Land-use pressures have led to considerable antagonism against conservation, which is exacerbated by the low priority governments across the country have in the past given to ensuring conservation policies also support local communities.

Loss in biodiversity, however, results in reduction of resources that are essential to future economic development. Continued loss of biodiversity forecloses opportunities for present and future benefits from biodiversity, many as yet unrecognised. Debate on environment and development has suffered from low citizen awareness of environmental issues. In addition, little information exists on how much biodiversity use is sustainable in the long-term in Nigeria.

But as many biological resources lie or move across boundaries, users of biodiversity also cross these borders, lending merit to examining biodiversity issues on a regional basis.

Multi-level financing, according to observers is a better way out. This will involve community based groups hence biodiversity resources are found and used most by local communities in rural areas. These communities are governed by decentralised government bodies at the village and district levels to the overall management of biodiversity.
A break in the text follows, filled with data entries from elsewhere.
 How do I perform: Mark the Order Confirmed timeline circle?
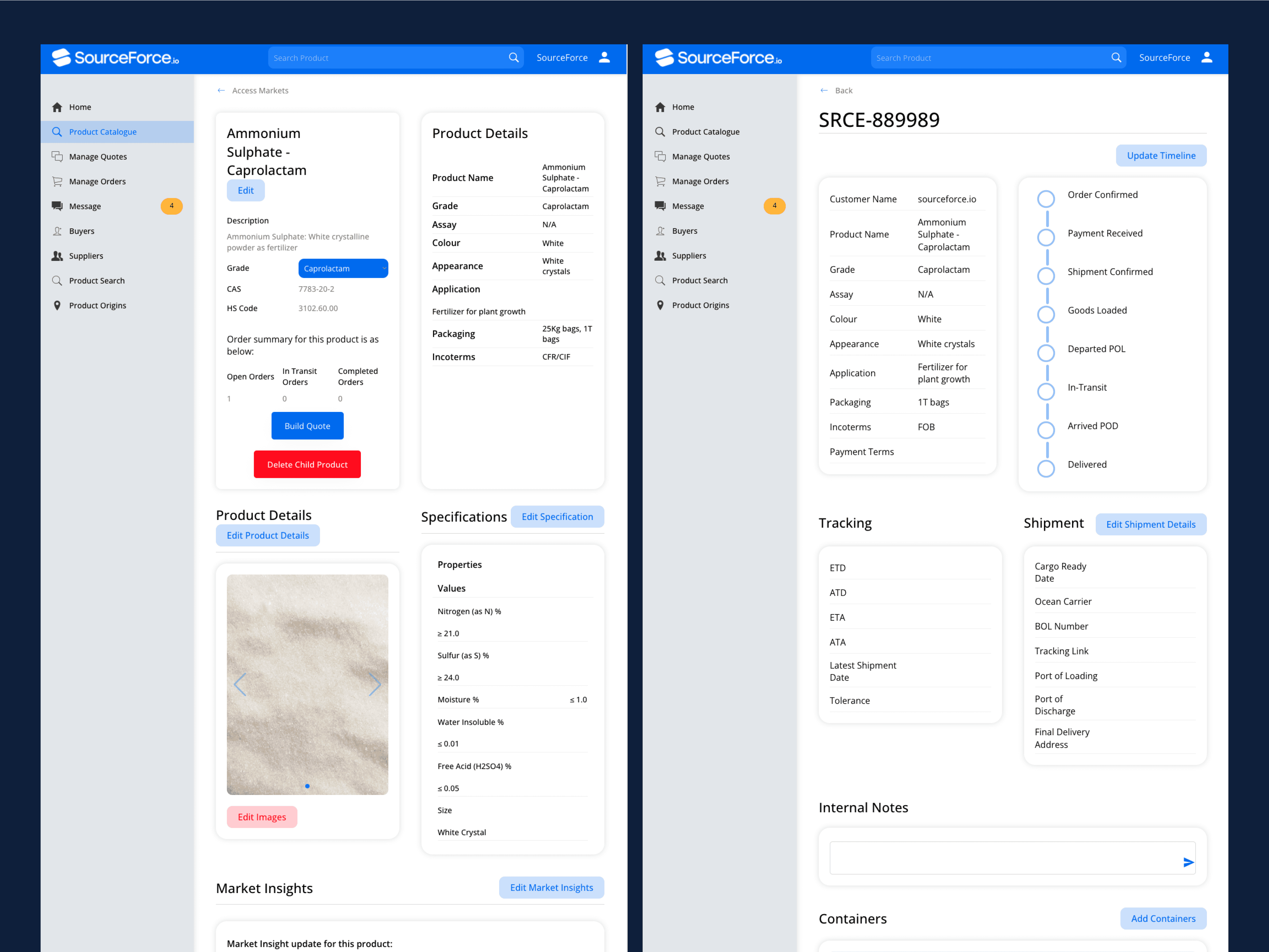(x=1046, y=199)
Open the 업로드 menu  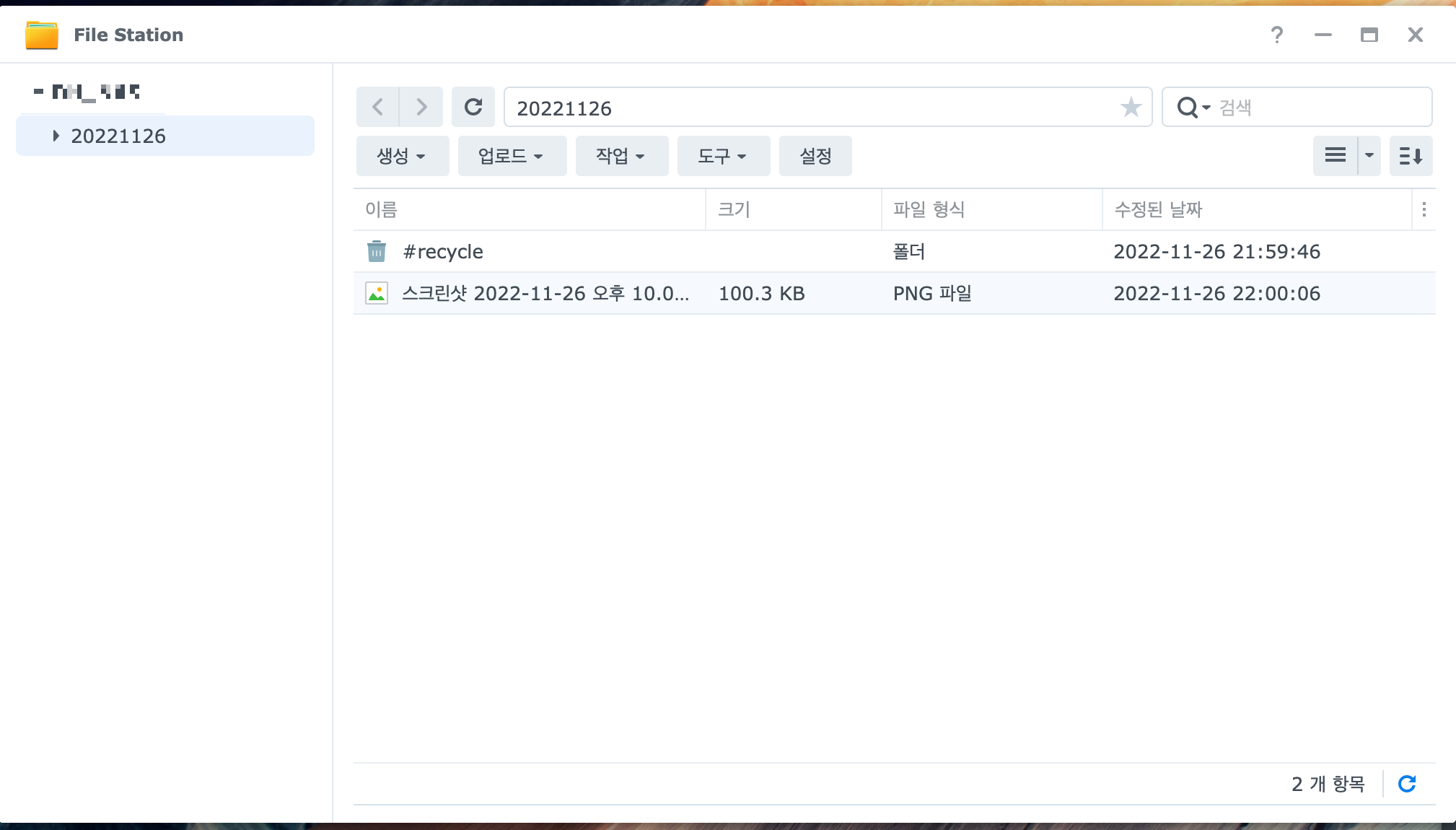click(x=512, y=156)
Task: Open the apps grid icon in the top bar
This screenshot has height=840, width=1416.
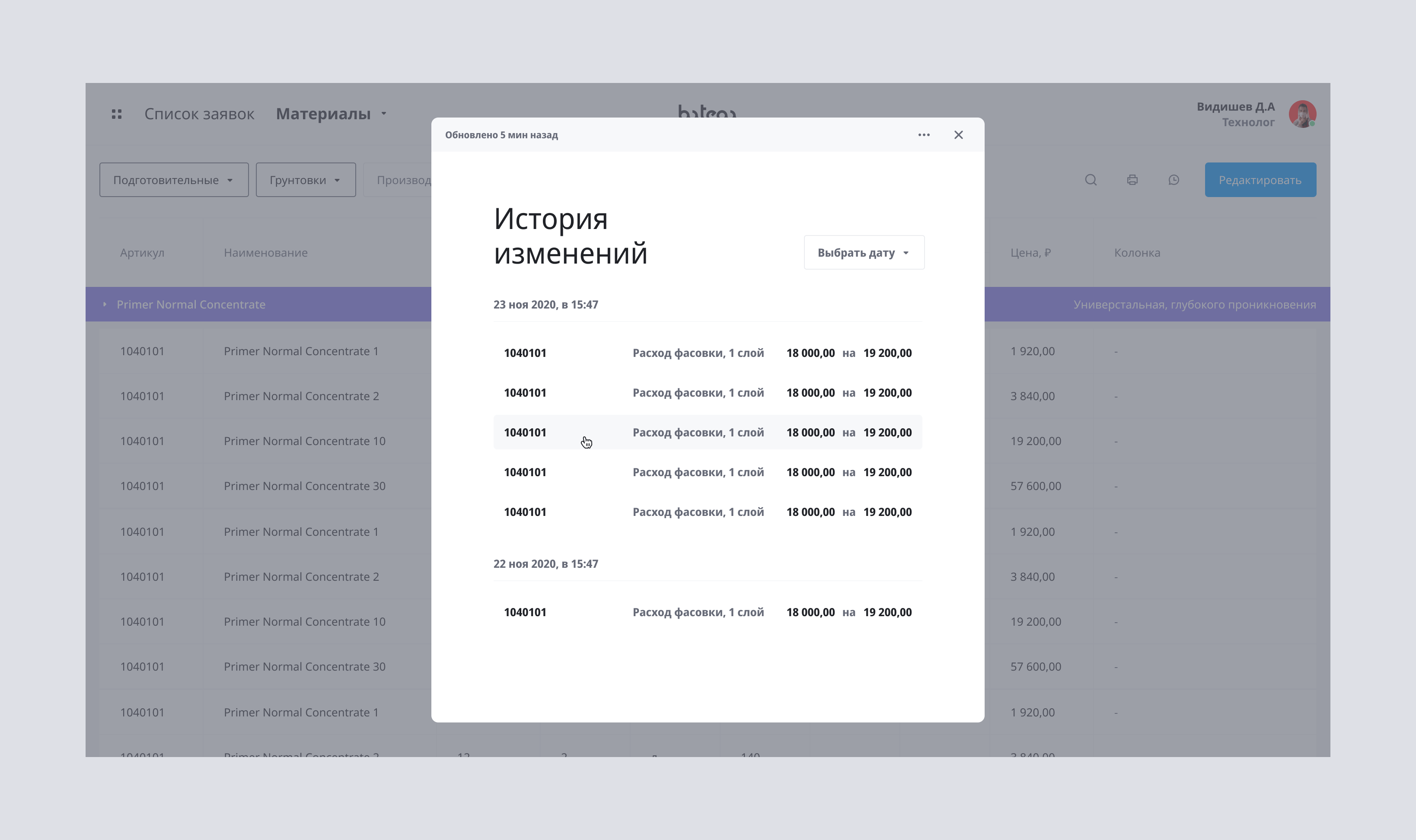Action: point(117,114)
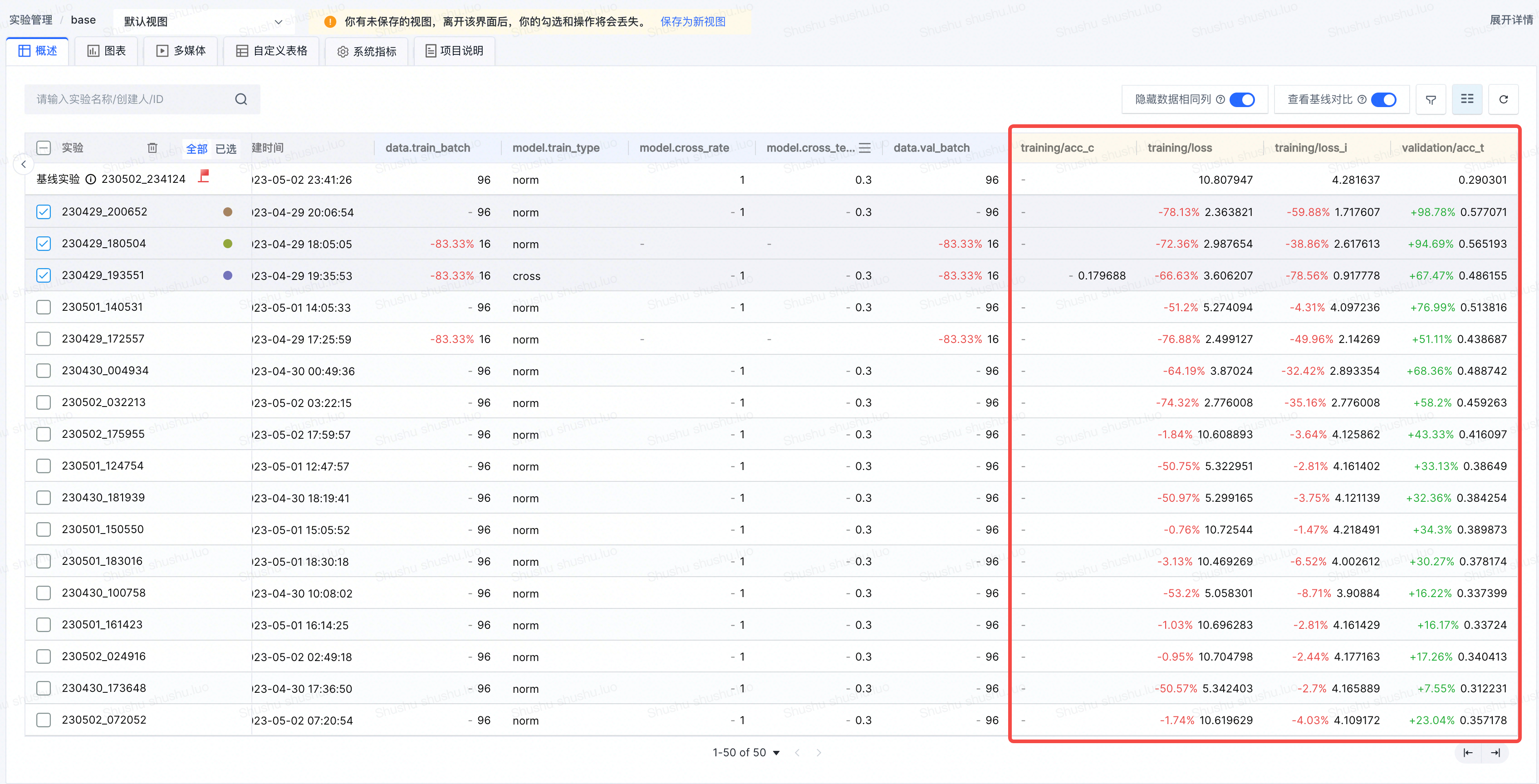Screen dimensions: 1539x784
Task: Uncheck experiment 230429_200652
Action: [x=44, y=211]
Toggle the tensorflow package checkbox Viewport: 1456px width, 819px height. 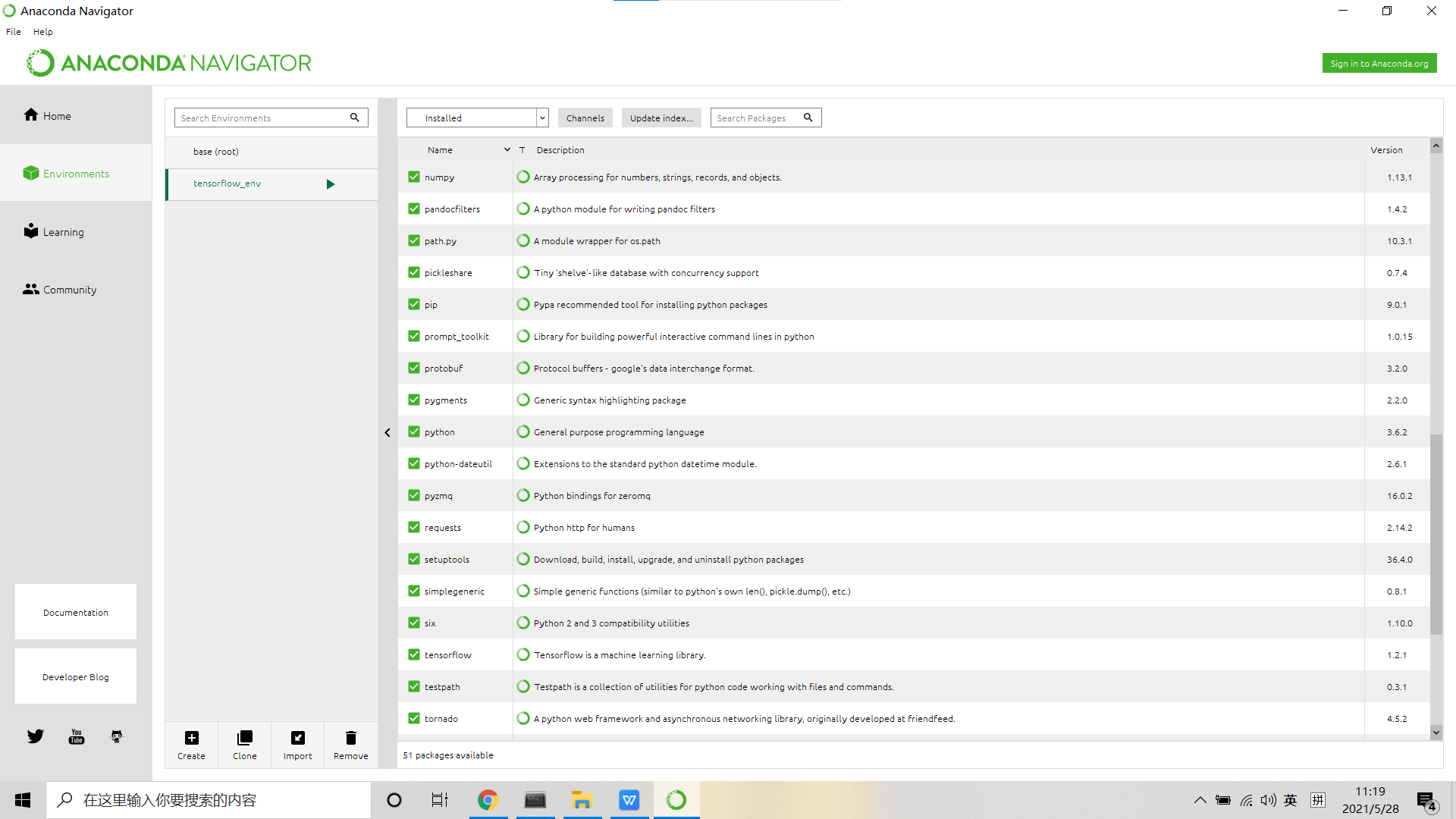click(x=414, y=654)
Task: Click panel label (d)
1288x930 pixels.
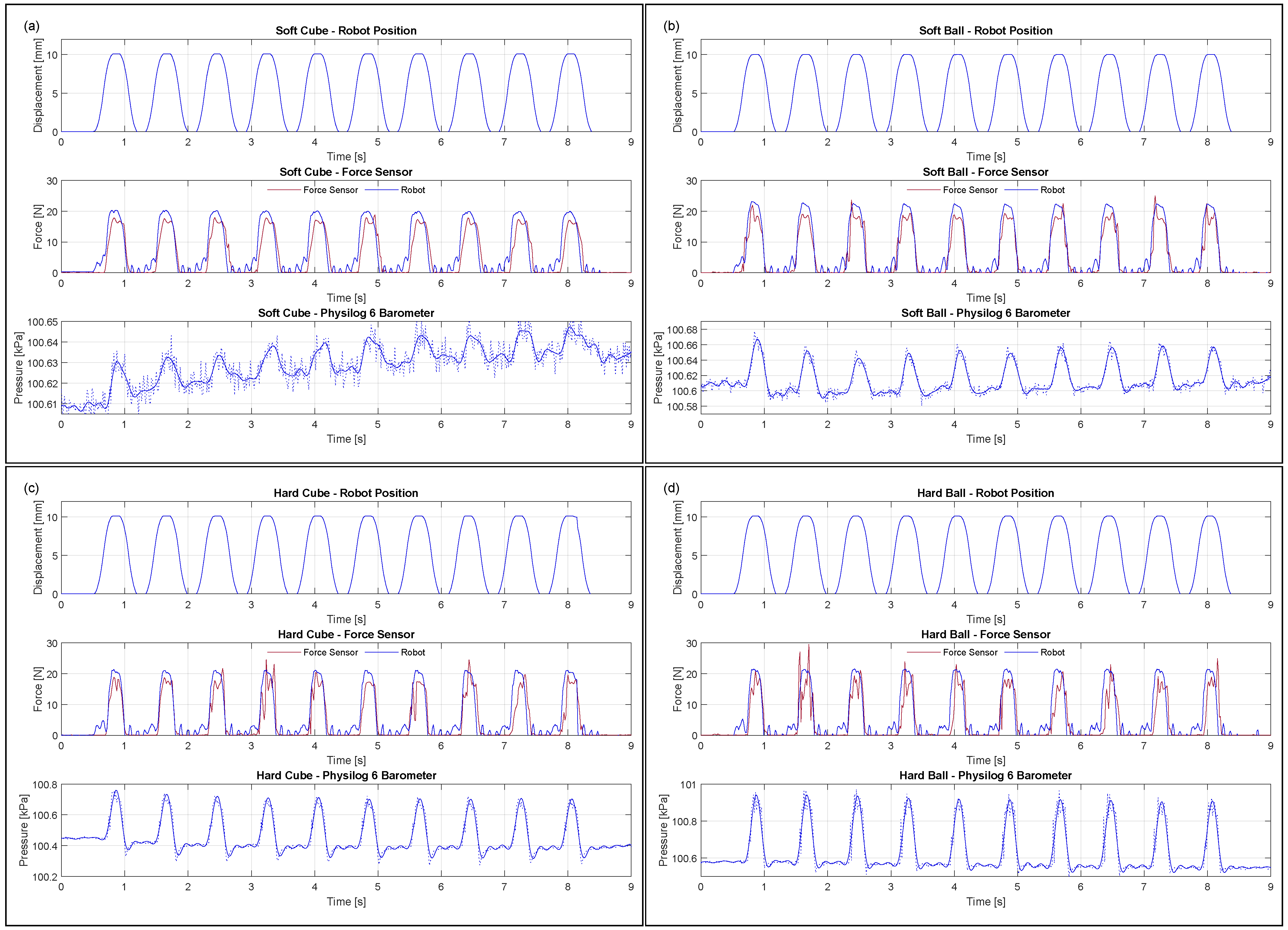Action: [671, 488]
Biodiversity issues need, therefore, to be addressed at national, regional, and local levels.

To date, GEF has invested a total of $92.4 million and leveraged nearly $22 million in co-financing to developing countries and countries in transition for 290 enabling activities. The GEF helps eligible countries to develop National Biodiversity Strategies and Action Plans, carry out self-assessments of capacity-building needs, report to the CBD, and participate in the Clearing-House of the CBD.

However, as the GEF looks toward the future, enabling activities will continue to be an important part of its support.

Analysts in global environmental issues say creating an enabling political, social, and institutional environment is essential for countries and the GEF to achieve success in biodiversity conservation initiatives.

According to Mr. Eugene Opara, a lecturer of the Department of Estate Management, University of Lagos, one of the best ways of managing the nation’s biodiversity is to involve host communities to in the course of managing the environment. "The environment is capable of being impacted upon and thus there is the urgent need for rehabilitation and empowerment through capacity building. Similarly, community projects and other development activities being embarked upon by oil companies in their host communities should not be seen as gift to the community but should be planned, discussed by the developer and the host community, and made participatory rather than donated."

This was contained in a paper he presented entitled "Strategic issues in the resolution of crisis in the Nigerian upstream oil sector through an analysis of the conflicts of interest and claims" at a three-day international conference on environmental economics and conflict resolution organised by the Department of Estate Management, University of Lagos.

Experts also argue that biodiversity and habitat loss occur as a result of noise during line cuttings in seismic surveys, while development of large hectares of land for drilling crews results in more noise, biodiversity and habitat loss.

He said that the only way forward for the crisis ridden Niger Delta region of the country is an urgent rehabilitation and empowerment of the host communities through capacity building.

"Oil exploration and production activities have direct impact on both the physical environment as well as on the socio-economic lives of the people. Until recently, inhabitants of the oil producing Niger Delta area have been neglected in the area of environmental assessment and evaluation," Opara noted.

He added that a lot of emphases were placed on the impact on the physical environment while the socio-economic impact of oil operations on the people was neglected. "For the original inhabitants of the oil- producing areas of the Niger Delta, oil has been a colossal disaster.